• **Problema proposto**: Reproduza integralmente a listagem a seguir, sem alterar nenhuma de suas linhas.

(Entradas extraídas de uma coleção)
▽
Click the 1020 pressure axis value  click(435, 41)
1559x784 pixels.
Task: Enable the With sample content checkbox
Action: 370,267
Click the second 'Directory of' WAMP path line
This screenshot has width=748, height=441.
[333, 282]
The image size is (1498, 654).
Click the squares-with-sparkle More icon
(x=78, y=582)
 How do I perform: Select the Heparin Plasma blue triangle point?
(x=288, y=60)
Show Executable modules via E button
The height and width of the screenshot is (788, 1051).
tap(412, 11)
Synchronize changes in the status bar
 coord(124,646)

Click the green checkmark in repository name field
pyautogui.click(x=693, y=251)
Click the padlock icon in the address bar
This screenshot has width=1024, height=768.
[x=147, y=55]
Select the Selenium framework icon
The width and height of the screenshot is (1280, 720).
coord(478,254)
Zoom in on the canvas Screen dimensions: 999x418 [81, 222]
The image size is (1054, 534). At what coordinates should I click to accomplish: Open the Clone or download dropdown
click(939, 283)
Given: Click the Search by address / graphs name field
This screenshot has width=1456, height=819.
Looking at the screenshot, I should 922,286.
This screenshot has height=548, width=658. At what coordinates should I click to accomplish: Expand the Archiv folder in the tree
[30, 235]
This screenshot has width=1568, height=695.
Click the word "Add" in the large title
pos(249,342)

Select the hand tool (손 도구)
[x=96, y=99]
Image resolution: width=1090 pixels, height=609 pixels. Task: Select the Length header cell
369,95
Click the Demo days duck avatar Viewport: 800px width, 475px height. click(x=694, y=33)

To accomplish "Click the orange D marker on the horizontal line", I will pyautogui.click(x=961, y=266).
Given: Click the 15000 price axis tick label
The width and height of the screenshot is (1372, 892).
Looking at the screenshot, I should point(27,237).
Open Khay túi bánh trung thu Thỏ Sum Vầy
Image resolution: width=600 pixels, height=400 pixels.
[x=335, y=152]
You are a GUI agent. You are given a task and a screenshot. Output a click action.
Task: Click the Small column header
△
• **Resolução do exercício**:
Click the 1020 pressure axis value  click(435, 41)
1559x784 pixels.
Task: Enable the With sample content checkbox
Action: 370,267
Click the second 'Directory of' WAMP path line
This screenshot has width=748, height=441.
[333, 282]
The image size is (1498, 654).
Click the squares-with-sparkle More icon
(x=78, y=582)
 How do I perform: Select the Heparin Plasma blue triangle point?
(x=288, y=60)
Show Executable modules via E button
The height and width of the screenshot is (788, 1051).
tap(412, 11)
Synchronize changes in the status bar
 coord(124,646)

Click the green checkmark in repository name field
pyautogui.click(x=693, y=251)
Click the padlock icon in the address bar
This screenshot has width=1024, height=768.
[x=147, y=55]
Select the Selenium framework icon
The width and height of the screenshot is (1280, 720).
coord(478,254)
Zoom in on the canvas Screen dimensions: 999x418 [81, 222]
The image size is (1054, 534). At what coordinates should I click to accomplish: Open the Clone or download dropdown
click(939, 283)
Given: Click the Search by address / graphs name field
This screenshot has width=1456, height=819.
Looking at the screenshot, I should 922,286.
This screenshot has height=548, width=658. At what coordinates should I click to accomplish: Expand the Archiv folder in the tree
[30, 235]
This screenshot has width=1568, height=695.
Click the word "Add" in the large title
pos(249,342)

Select the hand tool (손 도구)
[x=96, y=99]
Image resolution: width=1090 pixels, height=609 pixels. Task: Select the Length header cell
369,95
Click the Demo days duck avatar Viewport: 800px width, 475px height. click(x=694, y=33)

To accomplish "Click the orange D marker on the horizontal line", I will pyautogui.click(x=961, y=266).
Given: Click the 15000 price axis tick label
The width and height of the screenshot is (1372, 892).
Looking at the screenshot, I should point(27,237).
Open Khay túi bánh trung thu Thỏ Sum Vầy
Image resolution: width=600 pixels, height=400 pixels.
[x=335, y=152]
You are a GUI agent. You are given a task and a screenshot. Output a click action.
Task: Click the Small column header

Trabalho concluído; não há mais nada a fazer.